Although far from the lifetime-limited linewidth of Γ₁ = 169 kHz [7] and ∼100 times larger than the values we report in bulk samples, these values for Γ_sd of implanted T centres in CZ SOI are already competitive with other solid state emitters near interfaces. It is common for spectral diffusion in defect centres that lack inversion symmetry to be on the order of several GHz in the absence of careful surface treatment or experimental protocols [17, 35–38]. With minimal optimization, implanted T centres display ∼1 GHz characteristic spectral diffusion, and this could be minimized further as fabrication and measurement techniques continue to develop. Moreover, the characteristic spectral diffusion reported here is a long-term, ensemble average. Individual centres within this ensemble could have much lower Γ_sd [9, 19], and any slowly varying effects that contribute to this long-term average might be addressed by feedback or filtering techniques [20, 21].

To estimate the effect spectral diffusion will have on the performance of a T centre-based photon-spin interface, we calculate the indistinguishability of two photons emitted by a given T centre as I = ξΓ₁/(ξΓ₁ + Γ_sd) where ξ = 0.23 is the T centre Debye–Waller factor [7, 22, 41]. For our bulk and SOI samples, respectively, we find I ∼ 2 × 10⁻³ and I ∼ 4 × 10⁻⁵. We stress that both of these values can likely be improved by employing fabrication or measurement techniques designed to stabilize the electromagnetic environment [16–19] or by filtering the emitted photons [20, 21]. Moreover, embedding T centres inside optical resonators can Purcell enhance Γ₁ to increase the photon indistinguishability. Optical resonators in SOI capable of demonstrating Purcell factors above 10⁴ have already been demonstrated [42]. Because the T centre radiative efficiency is expected to be near-unity [7], T centres incorporated into such an optical cavity could provide high quality photon-spin interfaces in the telecommunications O-band.

In summary, we have demonstrated a reliable method for using ion implantation and annealing treatments to incorporate T centres into industry-standard silicon integrated photonics material. We then developed an efficient method for using spin-dependent optical transitions to benchmark spectral diffusion. Finally, we used this new technique to show that implanted T centres within a 220 nm SOI device layer can display GHz-scale levels of spectral diffusion with minimal optimization. These results represent an important step towards developing fully-integrated quantum technologies in silicon.
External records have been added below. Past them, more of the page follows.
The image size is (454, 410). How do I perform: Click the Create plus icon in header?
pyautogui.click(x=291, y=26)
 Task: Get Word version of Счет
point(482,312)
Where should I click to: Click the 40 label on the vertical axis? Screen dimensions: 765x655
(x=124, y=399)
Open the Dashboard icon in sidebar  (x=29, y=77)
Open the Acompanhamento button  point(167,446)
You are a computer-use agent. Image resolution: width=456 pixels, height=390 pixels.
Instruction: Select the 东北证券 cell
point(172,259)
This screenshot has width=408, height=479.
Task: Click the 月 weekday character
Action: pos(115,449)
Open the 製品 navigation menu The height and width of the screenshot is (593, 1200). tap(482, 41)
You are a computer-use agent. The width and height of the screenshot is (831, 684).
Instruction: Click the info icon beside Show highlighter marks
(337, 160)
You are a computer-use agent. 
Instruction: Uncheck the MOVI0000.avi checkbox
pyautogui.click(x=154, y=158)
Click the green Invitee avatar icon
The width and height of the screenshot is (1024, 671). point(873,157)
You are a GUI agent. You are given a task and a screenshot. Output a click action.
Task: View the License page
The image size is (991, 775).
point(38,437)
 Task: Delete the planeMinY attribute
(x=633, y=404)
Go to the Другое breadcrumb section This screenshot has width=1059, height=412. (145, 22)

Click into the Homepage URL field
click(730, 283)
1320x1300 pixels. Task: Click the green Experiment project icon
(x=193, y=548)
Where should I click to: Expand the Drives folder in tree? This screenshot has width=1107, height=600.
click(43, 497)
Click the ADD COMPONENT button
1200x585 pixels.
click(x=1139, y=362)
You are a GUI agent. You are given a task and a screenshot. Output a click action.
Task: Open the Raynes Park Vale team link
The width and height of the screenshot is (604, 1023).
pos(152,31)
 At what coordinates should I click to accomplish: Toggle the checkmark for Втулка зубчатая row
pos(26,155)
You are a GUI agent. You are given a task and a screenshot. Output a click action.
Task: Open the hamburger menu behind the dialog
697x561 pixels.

This work was supported by the Natural Sciences and Engineering Research Council of Canada (NSERC), the Canada Research Chairs program (CRC), the Canada Foundation for Innovation (CFI), the BC. Knowledge Development Fund (BCKDF), the Canadian Institute for Advanced Research (CIFAR) Quantum Information Science program, the CIFAR Catalyst Fund, and Le Fonds de recherche du Québec-Nature et technologies (FRQNT). The ²⁸Si samples used in this study were prepared from the Avo28 crystal produced by the International Avogadro Coordination (IAC) Project (2004–2011) in cooperation among the BIPM, the INRIM (Italy), the IRMM (EU), the NMIA (Australia), the NMIJ (Japan), the NPL (UK), and the PTB (Germany).

We thank M L W Thewalt, L Childress, and N R Lee-Hone for fruitful discussions as well as N V Abrosimov for bulk sample growth and C Clément for rapid thermal annealing. SS is the founder and chief quantum officer of Photonic Inc. ERM, KJM and SS are employees of and participants in incentive stock plans at Photonic Inc. The other authors declare that they have no competing interests.

The data that support the findings of this study are available upon reasonable request from the authors.